The Chase distillery was catapulted to fame in 2010 when they entered their vodka into the San Francisco World Spirits Competition and carried off the Best Vodka gong. More recently, Chase GB Gin has won a Double Gold at the same competition.
Chase GB Gin is distilled in a Carter Head gin still with 12 classic botanicals including cinnamon, cardamom, angelica, ginger and lemon peel. The majority of the botanicals are vapour-infused in the Carter Head, but two are macerated in the still, and the recipe includes both juniper buds and berries for maximum effect.
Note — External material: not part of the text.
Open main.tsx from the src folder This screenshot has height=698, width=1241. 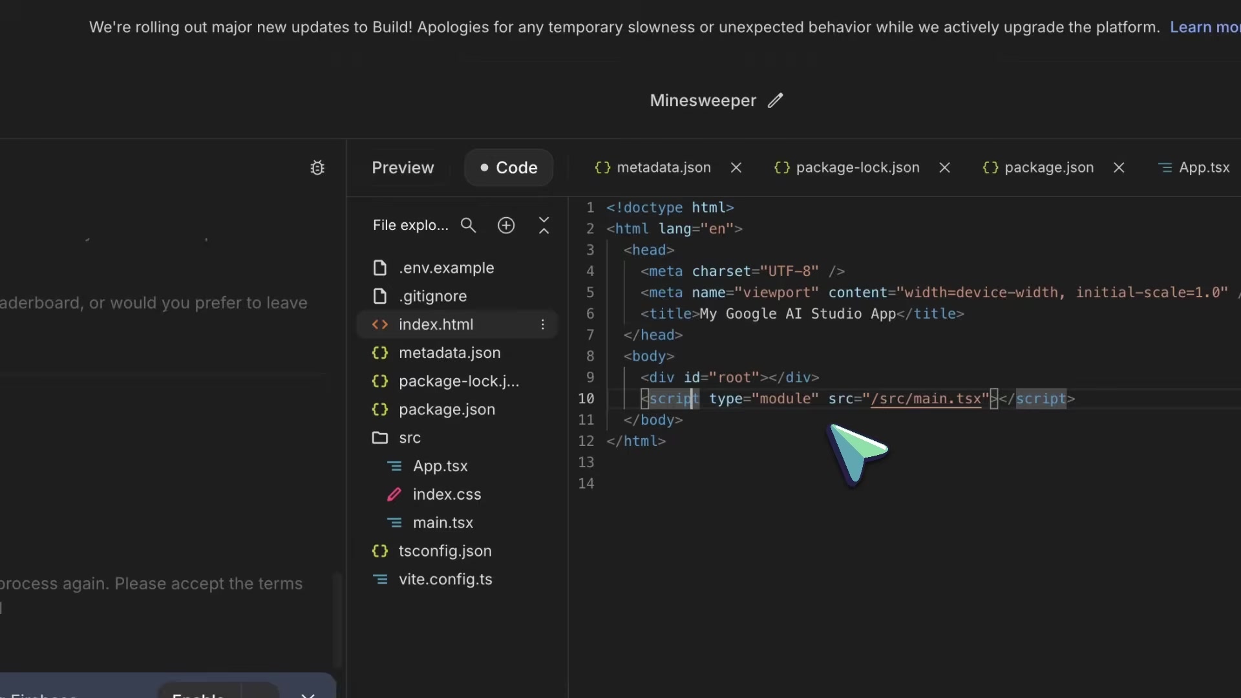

Now, I’m not a vodka fan… but I’m a big fan of Chase Vodka, so this should be even more up my street. Let’s crack on and see what it’s like.
Chase GB Extra Dry Gin, 40%, widely available around £25-30
Nose: Very promising. Earthy and spicy right off the bat, with gingerbread, cinnamon, cardamom, lemon and liquorice notes all very evident. The cloves appear with a little time in the glass.
Palate: Medium-full – bigger than I expected for the strength. That lovely creamy mouthfeel that well-made potato spirit always provides. Big juniper and lemon hit, warm earthiness, then rich ginger and cinnamon. The juniper is huge, but balanced by assertive lemon which really persists through the mid-palate with the spices taking turns to flit in and out.
Finish: Good length. Peppery and spicy, with lingering citrus and juniper that just won’t quit.
G&T (2:5 ratio, no ice): Really excellent. The tonic complements the flavour profile perfectly. Chase suggest a slice of ginger as garnish, but I reckon there’s plenty in the gin already. Can handle a generous slice of lime as well.
Comment: I generally prefer my gin at 43% minimum, so I was slightly concerned that this might seem a little wishy-washy... I shouldn’t have worried. This is a brash, big-boned gin – subtle it aint, but it’s a great ride. The quality of the base spirit was never in doubt, and it’s been enhanced here by what must be great fistfuls of classic botanicals. Tremendous stuff.